Il sera réalisé également une émission radiophonique interactive avec une rediffusion sur les VBG, la santé mentale et le bien-être des femmes. L’occasion sera saisie pour lancer un appel à une mobilisation nationale pour la prévention de la violence contre les femmes et les filles ainsi que pour promouvoir l’accès des femmes à des services de santé mentale et de bien-être accessibles et sensibles à leurs besoins.
Quelles sont vos attentes vis-à-vis des pouvoirs publics pour mettre fin au phénomène au Bénin ?
Une question très pertinente. Puisqu’ils sont les décideurs, nous attendons encore beaucoup d’eux malgré que des efforts louables et perceptibles soient déjà faits aussi bien par le gouvernement que par les acteurs de la société civile avec l’appui des partenaires techniques et financiers. Il faut bien le reconnaitre.

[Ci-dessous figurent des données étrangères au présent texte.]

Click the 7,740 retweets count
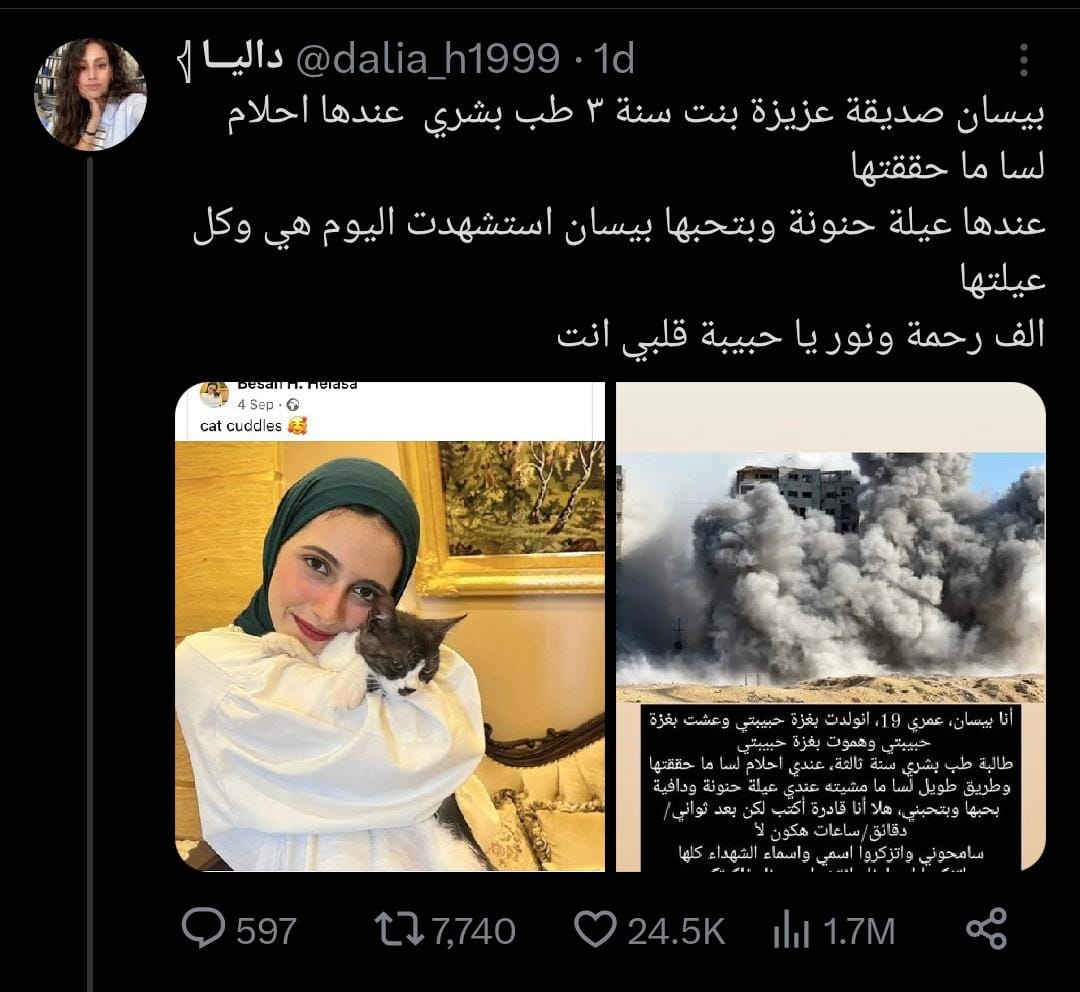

Mais le problème qui se pose encore est la méconnaissance et l’insuffisance de l’application des textes en vigueur notamment la loi n° 2011-26 du 09 janvier 2012 portant prévention et répression des Violences Faites aux Femmes en République du Bénin.
Je le dis, au regard des conclusions de l’étude réalisée tout récemment en juillet 2020 par le RIFONGA-Bénin dans le cadre du projet « Agir pour la réduction des VFF dans neuf (09) communes dans trois (03) départements du Bénin ». Il s’est révélé que l’application de la loi piétine du fait que les décrets d’application n’ont pas été pris. Seul l’arrêté relatif aux Centres Intégrés de Prise en Charge des victimes (CIPEC) a été pris et trois centres seulement ont été créés à Cotonou, Abomey et Parakou.

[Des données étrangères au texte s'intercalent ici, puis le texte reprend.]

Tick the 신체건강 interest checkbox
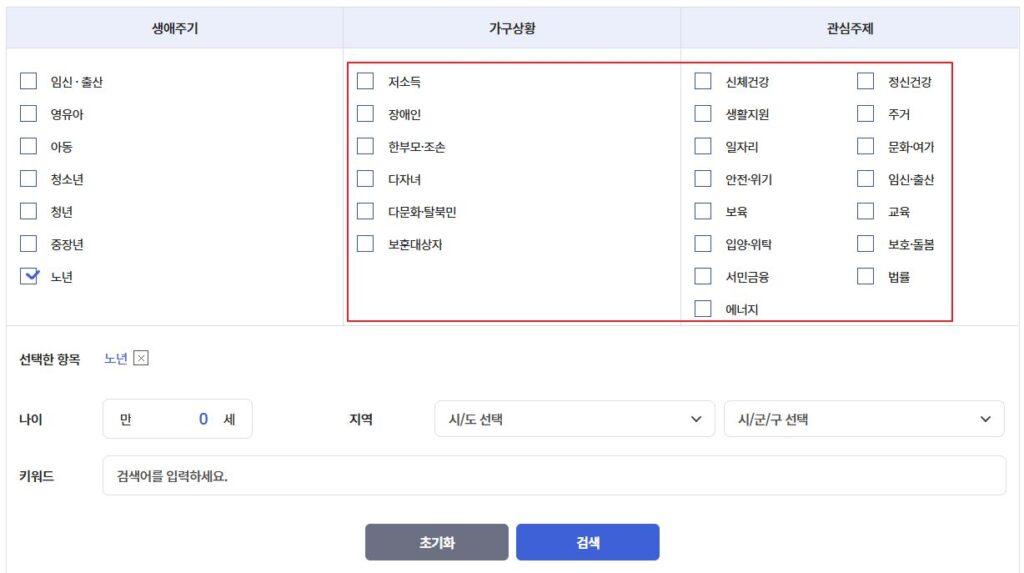 pos(704,82)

En l’absence des décrets d’application, les personnes à charge de juger les cas de violence y vont selon leur ressenti. Et c’est regrettable ! Vous êtes les spécialistes dans le domaine, jugez-en !
La prise des décrets d’application de la loi est indispensable en vue de favoriser une application plus stricte de cette dernière afin de garantir aux femmes, la possibilité d’engager des poursuites judiciaires en toute sécurité et aux juges, d’appliquer la loi avec équité.
Le Ministère en charge des Affaires Sociales a procédé tout récemment à la relecture des lois protégeant les femmes y compris la loi sur les VFF et les projets de décrets sont élaborés. C’est le moment ou plus jamais pour que toutes les organisations de la société civile s’unissent pour le plaidoyer à l’endroit de nos décideurs.
Votre conclusion
Toute personne a le droit d’être protégée et d’être à l’abri de la violence et des abus. Il faut une transformation des mentalités surtout des auteurs vis-à-vis de la femme, de la fille qui ne les considèrent pas comme des êtres humains au même titre.
Rendons hommage aux victimes de violences et à leurs familles et agissons en vue de mettre fin à la violence basée sur le genre.